菊池 私が荻上さんの『宗教2世』を読んで感じたのは、私自身が当事者、つまり創価学会の宗教2世なので、このような調査を行うことは荻上さんのような第三者でないととてもできないな、ということでした。安倍晋三元首相銃撃事件の直後は自分を含めて、宗教2世たちのトラウマがバーッと噴き出してしまうのではないかと、不安を覚えました。実際に心のバランスを崩してしまった方の話も聞いていたので、「つらい人はニュースから離れよう」と声がけしていました。なので、あの時期に、突っ込んだ質問を宗教2世たちに投げかけることは私にはできなかった。それを荻上さんがやってくださったのはとてもありがたかったです。この本を読んで、初めて知った意見もたくさんあります。

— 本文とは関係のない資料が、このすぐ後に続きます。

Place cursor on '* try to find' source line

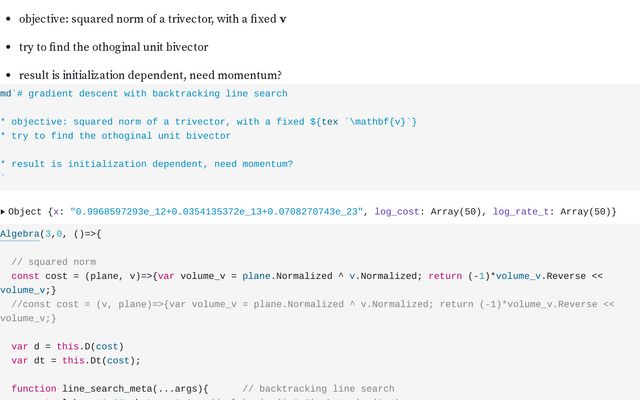pyautogui.click(x=116, y=136)
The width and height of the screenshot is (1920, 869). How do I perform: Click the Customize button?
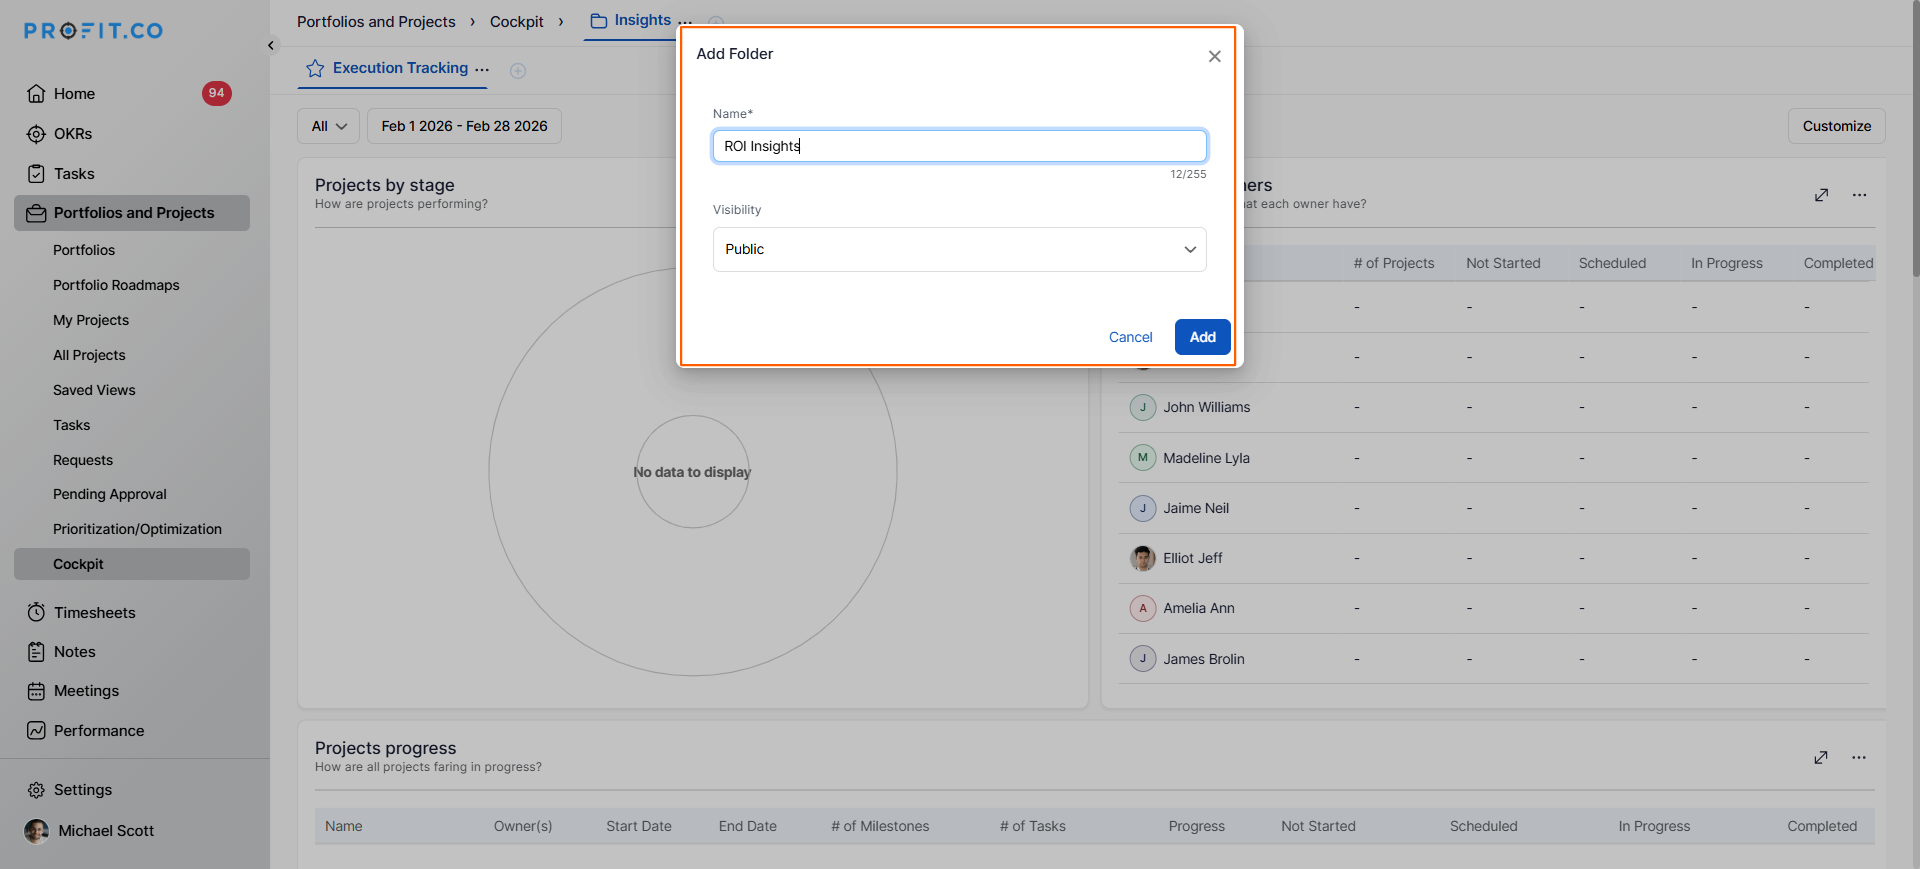1836,126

――銃撃事件をきっかけに宗教2世の問題が表面化したわけですが、この問題の本質はどこにあるのでしょうか? 世界に目を向ければ、親の信仰を子どもが受け継ぐのはごく自然なことで、厳しい修行や戒律があったとしても、それが問題化しているという話を聞いたことがありません。
菊池 そのとおりです。世界にはイスラム教徒やキリスト教徒、仏教徒などが国民の大多数を占める国がたくさんあります。でも、日本における宗教2世は、自分だけが周囲とは違う宗教のルールにしばられて生活している。なので、正確を期すならば「日本における宗教2世問題」であると、以前から思っていました。
荻上 日本では、初詣をし、クリスマスを祝い、墓参りをするといった、さまざまな宗教に分散的に関わる人が多くいますが、マイノリティーである特定の宗教の教義を信じていると、マジョリティーとの衝突、葛藤を経験することになります。その緊張は、社会と各宗教、双方との対話で改善されるべきですが、実際には子どもがコンフリクト(争い)の矢面に立たされがちなケースがいくつかありますね。今回の調査結果では、とりわけエホバの証人の信者の子どもは、学校行事への参加を断らねばならず、それを学校の先生や友だちに自分から説明しなければならないなど、親や信者集団の規範と、社会的なさまざまな規範とのギャップに直面させられる度合いが高くなります。